8.22.2016

Ten Blog Posts to Start the School Year: How I ACTUALLY Teach

As I’ve alluded to in these first seven blog posts, I prepare for each school year emotionally because my teaching philosophy depends on connecting with students. I’ve written about how my teaching has evolved over the years so that even though I try to be THE TEACHER for every student, I also know this is impossible. My philosophy is about connecting and building community, activism and nature. It’s about processing a challenging world with my students and learning their names. But I think when my friend asked about how I teach, she was asking more about specifics.

The book that informed my teaching the most is Nancie Atwell’s In the Middle. She’s an award-winning middle school English teacher in Maine, and even though she teaches much smaller classes at a tiny independent school with students who have a much smaller range of needs, her reader’s and writer’s workshops still guide what I do. I’ve adapted much of it, mostly because I can’t keep up with weekly letters and her version of written feedback to every paper, but my students still read and discuss books the same way I discuss books with friends. I use mini-lessons in my writer’s workshop and respond with an editor submission form to address individual student needs. I focus on revision and student ownership over their throughout the revising process.

My other guiding influence has been the writing project from UCLA. Their summer institute got me doing classroom blogs (which you can follow daily to read about what we do in class every. single. day) and writing with my students. Part of the professional development philosophy of the UCLA Writing Project is that in order to grow as a writer and teacher, you must write with your students, side-by-side. So, from essays to poems, I write with my students. I share my work with them. I revise, edit, and publish right alongside them. This helps provide a model for every assignment and it also helps me understand how easy, challenging, and time-consuming a writing task is.
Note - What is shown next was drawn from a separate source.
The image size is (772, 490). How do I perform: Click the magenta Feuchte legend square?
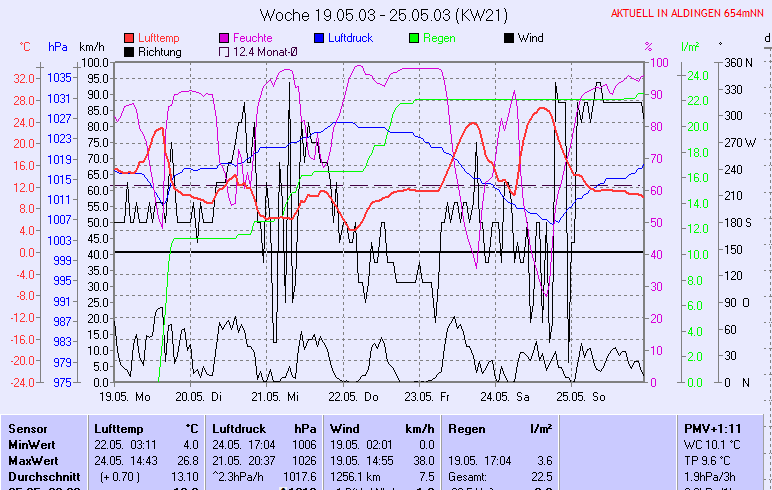coord(224,38)
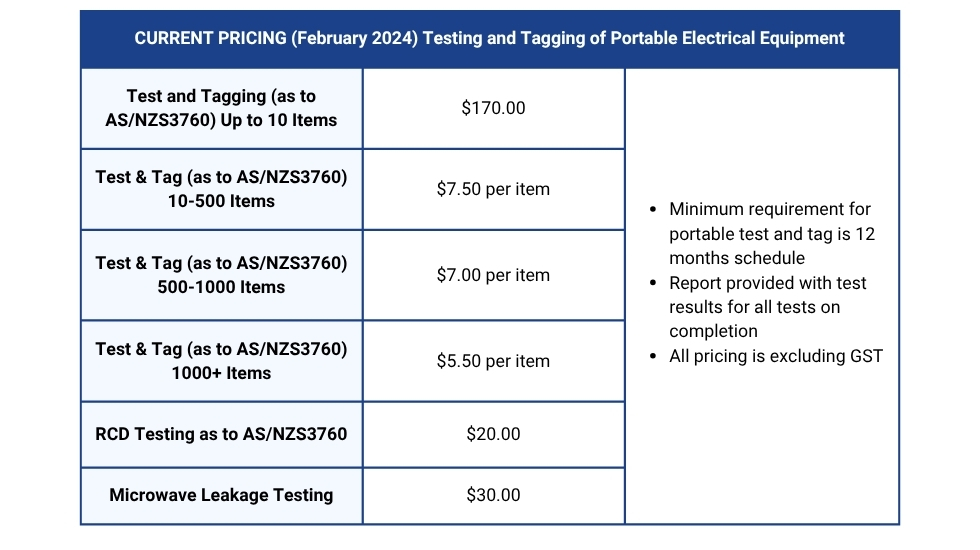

So, with reader’s and writer’s workshops we read and write together and learn the standards. My focus is on making them lifelong readers and writers, not great test-takers. So, even though curriculum constantly evolves, new effective strategies emerge, and required texts change, I make adaptations with these educational beliefs in mind. Even though there are days when I have to take my students to a lab for test prep, when I have to give an interim assessment, and we take a break from the "real" work, most days I manage to stay true to who I am as a writer and educator. So, I guess this is the four paragraph version of how I teach.